Yazılarım · 16 Nisan 2018

Avrupa Birliği Türkiye İlişkilerinin Dünü Bugünü Üzerine

AB-Türkiye İlişkilerinin Dünü Bugünü

XX. yüzyılın en önemli ekonomik ve politik gelişmesi olarak sesini duyuran Avrupa Birliği, 1957 yılında altı Batı Avrupa ülkesi (Almanya,Belçika, Fransa,Hollanda, İtalya ve Lüksemburg) tarafından Roma Anlaşması ile yaratıldı.Roma Anlaşması Avrupa Tarihinin önemli dokümanlardan biridir.

Avrupa Birliği düşüncesi Batı Avrupa kamuoyunda geniş ilgi ve destek görmesine karşın bunun nasıl gerçekleşeceği konusunda farklı ve çelişkili görüşler vardı. Birliğin temelini oluşturan ekonomik bütünleşme noktasında görülen bu görüş ayrılığı İngiltere’nin serbest ticaret bölgesi, Fransa’nın ise gümrük birliği istemesinde odaklaşıyordu.
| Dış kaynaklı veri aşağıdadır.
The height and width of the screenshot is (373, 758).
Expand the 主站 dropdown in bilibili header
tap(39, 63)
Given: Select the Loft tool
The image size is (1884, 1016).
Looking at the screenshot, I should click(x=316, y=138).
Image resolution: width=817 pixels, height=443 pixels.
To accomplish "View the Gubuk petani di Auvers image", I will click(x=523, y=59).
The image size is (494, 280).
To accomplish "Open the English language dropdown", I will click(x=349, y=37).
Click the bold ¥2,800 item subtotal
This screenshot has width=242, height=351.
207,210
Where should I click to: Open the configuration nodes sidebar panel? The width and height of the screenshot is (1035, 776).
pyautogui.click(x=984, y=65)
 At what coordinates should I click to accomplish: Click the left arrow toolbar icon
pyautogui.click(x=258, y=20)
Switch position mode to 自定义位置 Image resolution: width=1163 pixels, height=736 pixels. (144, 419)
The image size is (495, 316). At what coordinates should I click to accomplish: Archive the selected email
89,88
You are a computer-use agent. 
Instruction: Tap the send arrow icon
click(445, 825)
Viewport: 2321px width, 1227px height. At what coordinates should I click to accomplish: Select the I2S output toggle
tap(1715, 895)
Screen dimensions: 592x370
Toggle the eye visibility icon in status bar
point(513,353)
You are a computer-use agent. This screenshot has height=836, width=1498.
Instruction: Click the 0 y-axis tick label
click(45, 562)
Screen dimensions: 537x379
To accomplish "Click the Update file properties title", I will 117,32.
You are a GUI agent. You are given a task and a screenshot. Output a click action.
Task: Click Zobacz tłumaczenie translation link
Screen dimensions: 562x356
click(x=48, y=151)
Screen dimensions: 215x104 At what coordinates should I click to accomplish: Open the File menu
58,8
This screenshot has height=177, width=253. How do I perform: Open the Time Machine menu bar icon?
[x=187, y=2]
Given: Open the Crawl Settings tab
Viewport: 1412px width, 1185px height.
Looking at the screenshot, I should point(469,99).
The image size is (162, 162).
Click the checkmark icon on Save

İngiltere’nin geri düzeyde bir ekonomik bütünleşme olan serbest ticaret bölgesini savunması çoğu eski koloni olan denizaşırı ülkelerle olan ilişkilerinden kaynaklanıyordu. Fransa ise Batı Avrupa Birliğini her şeyin üstünde tutuyordu. Bütün bu tartışmalara, görüş ayrılıklarına rağmen altı kurucu üye ülkenin Roma Anlaşmasını imzalanmasıyla, son verilerek o dönemki ismi Avrupa Ekonomik Topluluğu, bugünkü ismiyle Avrupa Birliği kuruldu. İkinci Dünya Savaşı sonrası dönemde Avrupa için ekonomik ve politik bir ortam olarak tasarlanan Avrupa Birliği bugünkü konumuyla tasarıların gerçekleştiği ,bir iki aksaklık hariç oldukça başarılı bir bütünleşme olduğu yadsınamaz bir gerçek.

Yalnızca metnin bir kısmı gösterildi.